9 Comments on “Natural surprises and our National Parks

  1. Glad you enjoyed your once in a lifetime experience.
    Somewhat disingenuous though either that or I have multiple lives.
    Last week alone on the “overgrazed and burnt” uplands as you put it on a shooting estate, I have seen 20 plus Redkites, buzzards, golden Eagle oh and an Osprey catching a 4-6 oz fish.
    Then there was the roe deer suckling her fawn.
    The grouse chick’s scuttling about in the heather
    Woodcock
    Swans, geese
    Then there was the rat catching and killing a young rabbit.
    May I suggest you get out of Glasgow a little more often

  2. What a greetin-faced piece, can’t help taking a pop while enjoying the free experience on the hill.

  3. Man, I forgot the six swifts tail chasing like Top Gun Maverick, multiple swallows and housemartins while sitting out in the evening.
    The woodpecker chicks are some noisy in the hollow dead birch too. Fair keep their parents busy.
    And the 4 barn owl chicks are growing albeit one is falling behind.
    At a loss as to how it happens in these “overgrazed and burnt” uplands.
    If only Glasgow had this diversity, let alone the golden plover with chicks, then yes many more would not think of it a a once in a lifetime experience eh?

    1. Glasgow has most of the biodiversity you mention – I regularly see and hear greater spotted woodpecker in Pollok Park, swifts and swallows fly over my local pond (though numbers are seem fewer year by year) – we have buzzards and foxes are common unlike in the uplands. In fact cities are increasingly reserves for what biodiversity is left, hence the importance RSPB and other conservation organisations put on gardens. Yes, Glasgow doesn’t have golden plover but as you says its not rare to be able to get close to their chicks while out on the hills. What is rare is to get up close to raptors like peregrine or eagle, except of course for those people who deliberately hunt them out to kill them.

      1. “What is rare is to get up close to raptors like peregrine or eagle, except of course for those people who deliberately hunt them out to kill them.” Nick Kempe
        Not where I live it ain’t,. Kite less than 20 feet away yesterday. Barn owl still has her brood, Osprey still catching fish and the Eagle still fly over.
        Perhaps you may wish to reduce the tar loading on your brush unless you are suggesting something about myself.

    2. Nice to Troll, but you will find a greater depth of biodiversity in Glasgow than you will in most of highland Scotland, in fact i would put money on it.

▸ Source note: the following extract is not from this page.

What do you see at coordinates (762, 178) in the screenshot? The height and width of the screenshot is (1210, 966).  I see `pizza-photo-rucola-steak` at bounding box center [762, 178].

Walk at night and you will find numerous fox roaming the streets, sometimes even in the clyde tunnel, barn owls flying across the canal, hedgehog in back garden. I spotted an oyster catcher in Anniesland last week, and we have Otters and Salmon on the Kelvin. Wildflowers aplenty, list goes on.

      The saddest part is you will find natural tree regeneration all across the city and the central belt, not going to see that anywhere in the highlands.

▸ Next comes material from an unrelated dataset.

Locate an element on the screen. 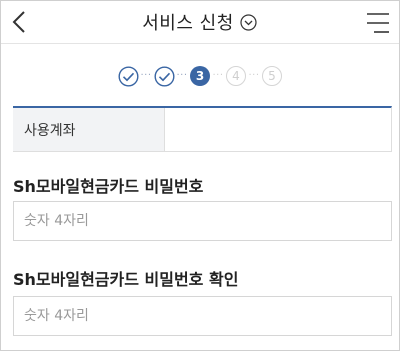  password-input is located at coordinates (202, 221).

  4. Well I stay in a city but I bet I see far more upland ground than most grousey boot-lickers.
    I cover over 1,000km of upland terrain each year, all year round, much of it off the beaten path, and I agree with the general observation of ““overgrazed and burnt” uplands. One can travel vast miles without seeing any wildlife, sure it’s possible to cherry pick the odd locality that hasn’t been scoured within an inch of it’s life, but the majority of those huge areas of upland are pretty barren.
    This weekend I did see one cluster of mountain hares: in a remote glen I had a look inside a ruin of an old derelict cottage. The back room had a surprise: a festering stew of bone and fur: dozens of dead mountain hares, shot, fecklessly dumped and rotting away, a litter of spent shotgun cartridges scattered around. An atrocious mess, and not quite the idyllic image of moorland wildlife the gun-creeps would have you believe, but this type of thing is the reality of upland shooting “land management”.